Mary, who lived for almost three decades after Percy's death, has had the reputation until recently of the scholarly widow who abandoned her youthful radicalism and devoted her life to the works of her late husband, thereby doing a cleanup act on him:
The qualities that struck any one newly introduced to Shelley, were, first, a gentle and cordial goodness that animated his intercourse with warm affection, and helpful sympathy. The other, the eagerness and ardour with which he was attached to the cause of human happiness and improvement.
Certainly she loved him.
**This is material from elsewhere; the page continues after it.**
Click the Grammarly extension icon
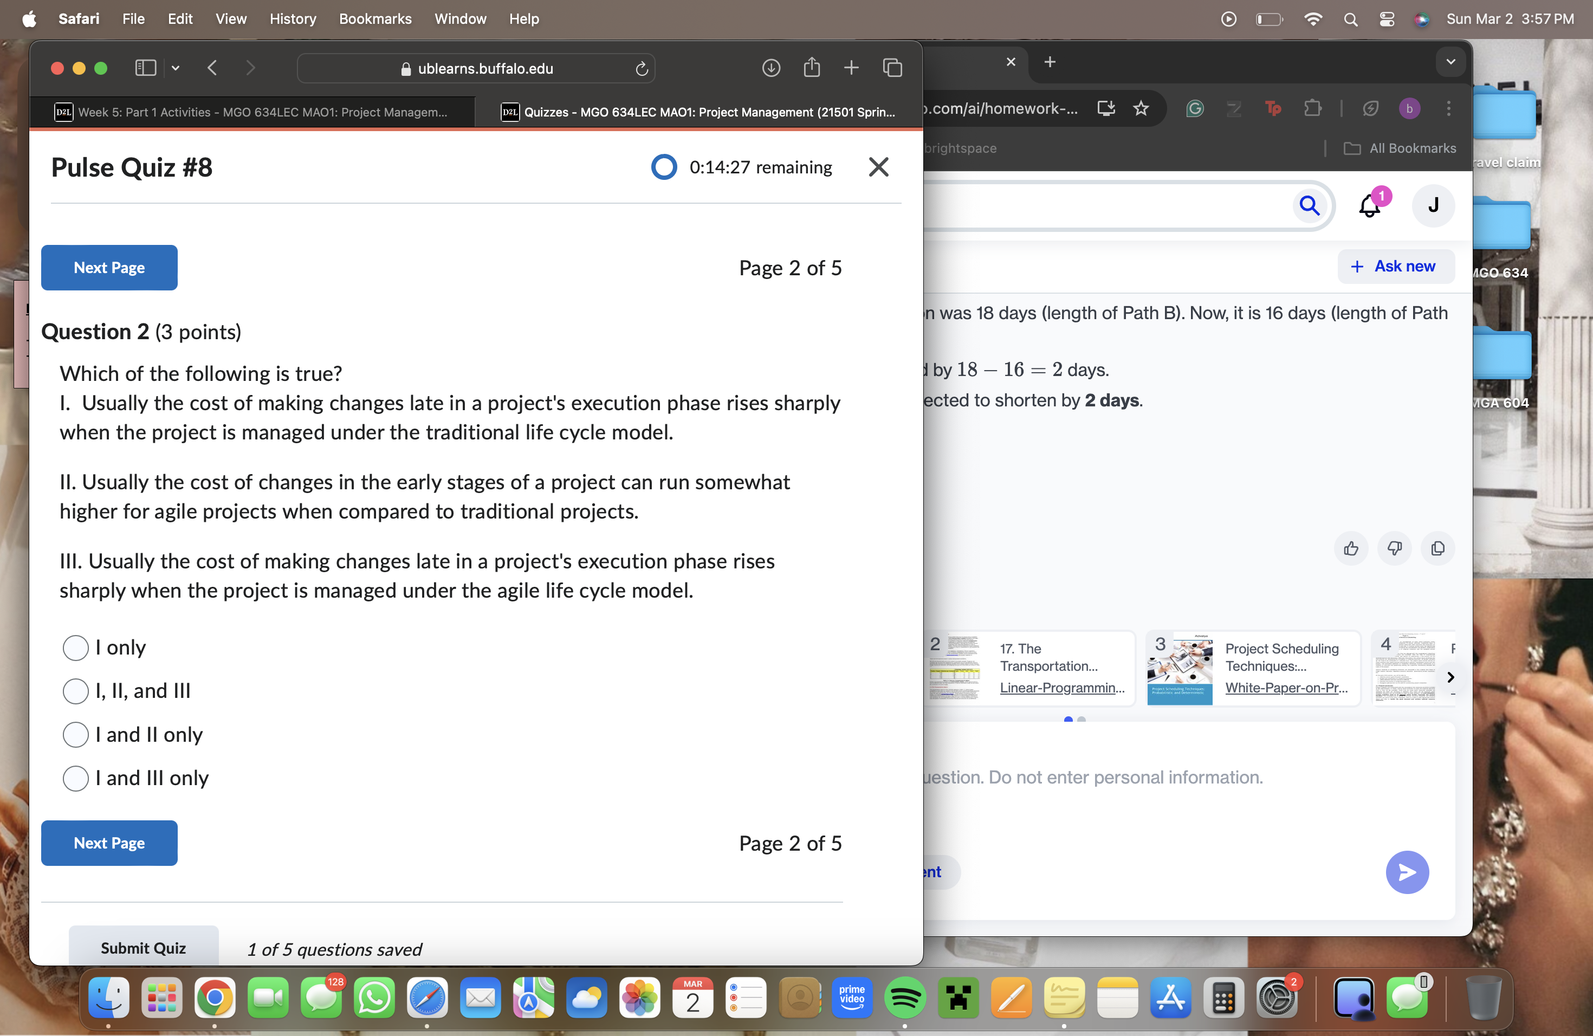The height and width of the screenshot is (1036, 1593). [1195, 108]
After his death, she wrote to a friend:
Well here is my story - the last story I shall have to tell - all that might have been bright in my life is now despoiled - I shall live to improve myself, to take care of my child, & render myself worthy to join him. soon my weary pilgrimage will begin - I rest now - but soon I must leave Italy ...
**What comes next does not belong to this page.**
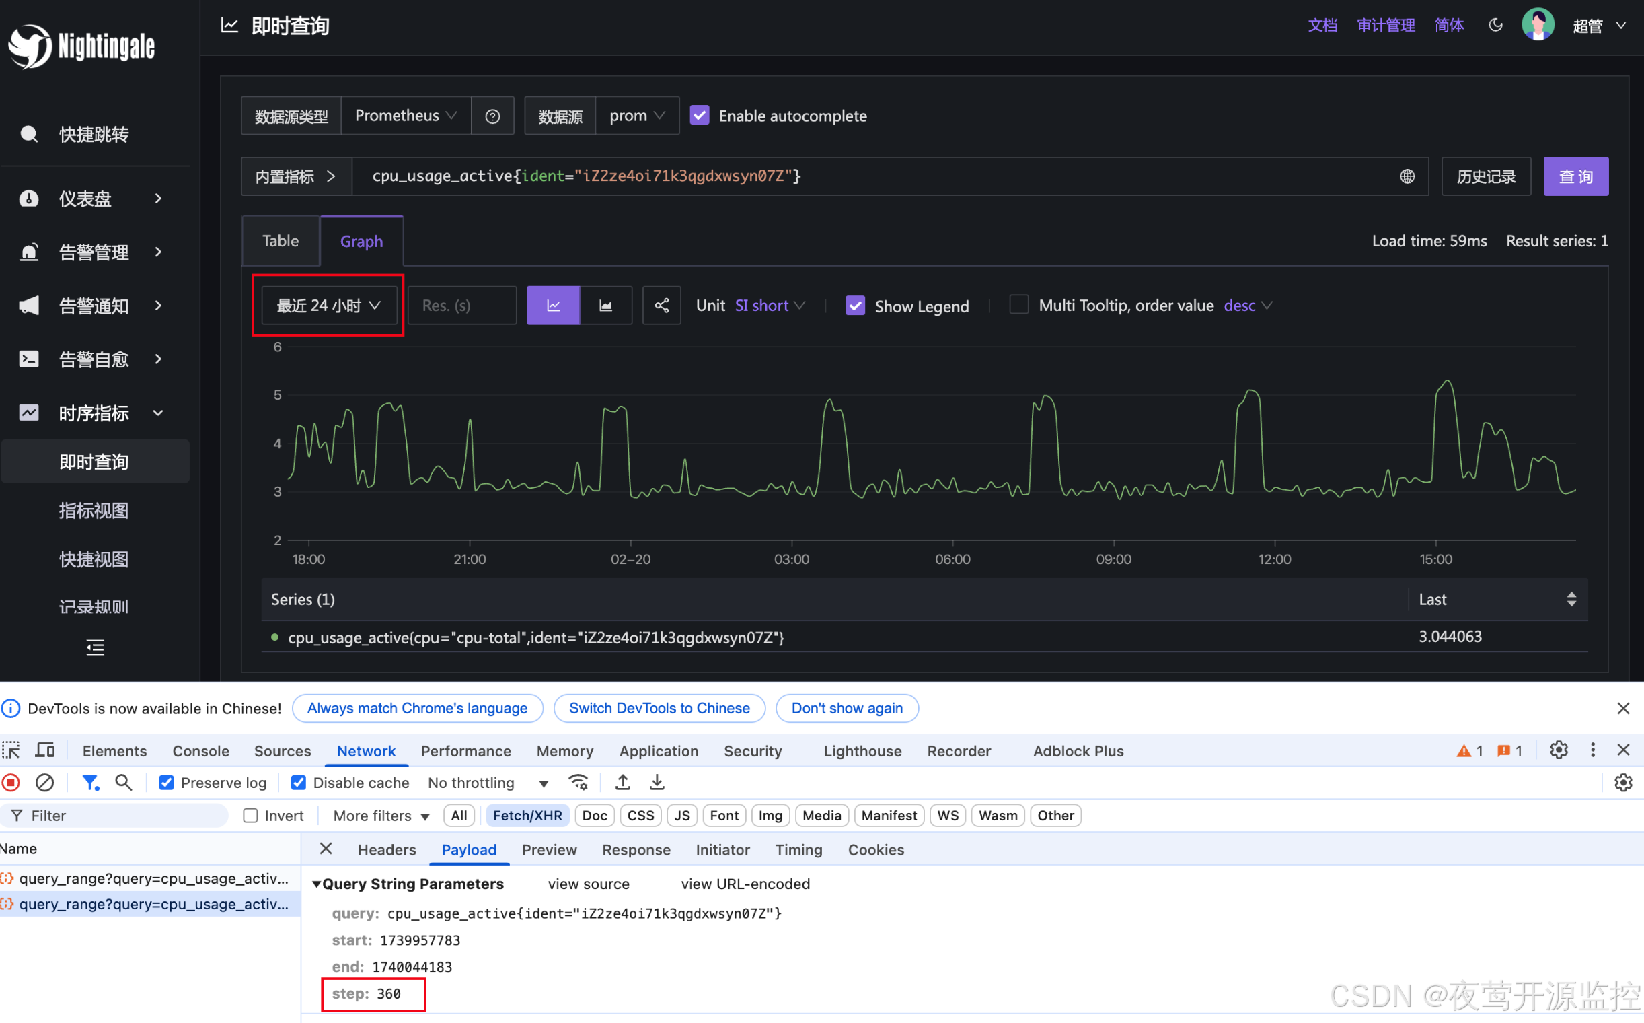This screenshot has width=1644, height=1023.
Task: Toggle Enable autocomplete checkbox
Action: click(x=699, y=116)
Compare this to the rage of Claire Clairmont (Mary's step sister) in her unpublished memoir:
I saw the two first poets of England . . . become monsters of lying, meanness, cruelty and treachery — under the influence of free love Lord B became a human tyger slaking his thirst for inflicting pain upon defenceless women.
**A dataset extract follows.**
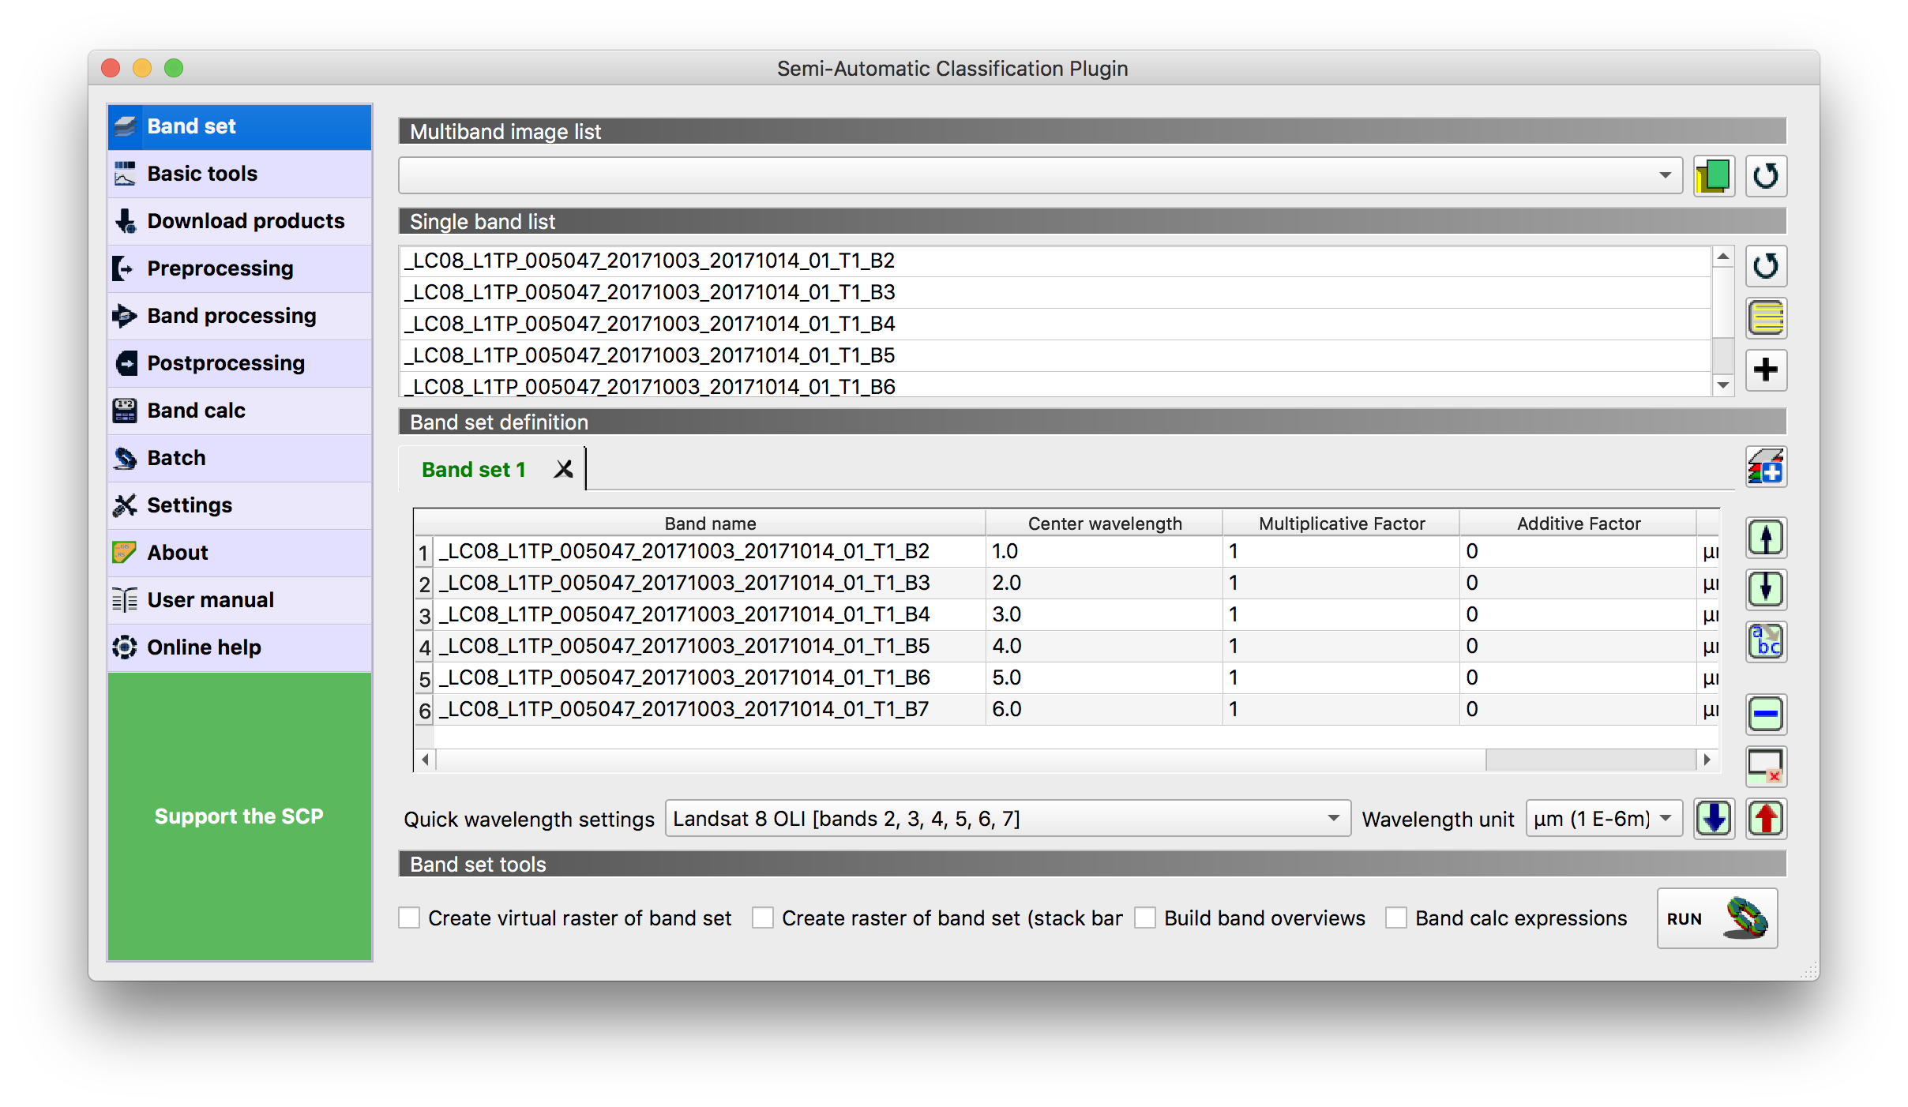Screen dimensions: 1908x1107
Task: Expand the Wavelength unit combo box
Action: point(1603,819)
Even Leigh Hunt, a kindly family man, had a rather bizarrely close relationship with his sister in law that is an uneasy mirror image of the Shelley-Mary-Claire triangle.
The women and children certainly got the short end of the stick, if not the short end of the lifeline. You could die in childbirth, as Mary's mother did, of puerperal fever some ten days after the birth of her daughter. The lives of the Shelleys was darkened by the suicides of other women: Harriet, his first wife, abandoned by him; Fanny, Mary's older sister (the daughter of Wollstonecraft and her lover Gilbert Imlay); and by the deaths of their children. Only one of Mary and Percy's four children survived to adulthood. Claire had a daughter as a result of her liaison with Byron, who insisted on taking the baby and then putting her into a convent when she was little more than a toddler, where she died. As the New York Times reviewer of Young Romantics so succinctly states: In short, the two poets left the Italian peninsula, along with a few spots in England, strewn with dead relations.
As for fictional treatments of these turbulent characters, my favorite is Jude Morgan's Passion, a book that rings so true I tend to question nonfiction if it contradicts Morgan's account.
Mary was 25 when Shelley died (she was 19 when she wrote Frankenstein). After Shelley's death she appears to have had several relationships and received some proposals of marriage which she refused; I guess it's the writer in me that wants her to at least have had some more passion in her life (but being the sort of writer I am, not necessarily a happy ever after!). Yet I find myself uncomfortable that Claire, in her 70s, ranted still about Byron and Shelley's cruelty, or possibly for the first time; being the sort of writer I am, I'd liked her to have found forgiveness earlier.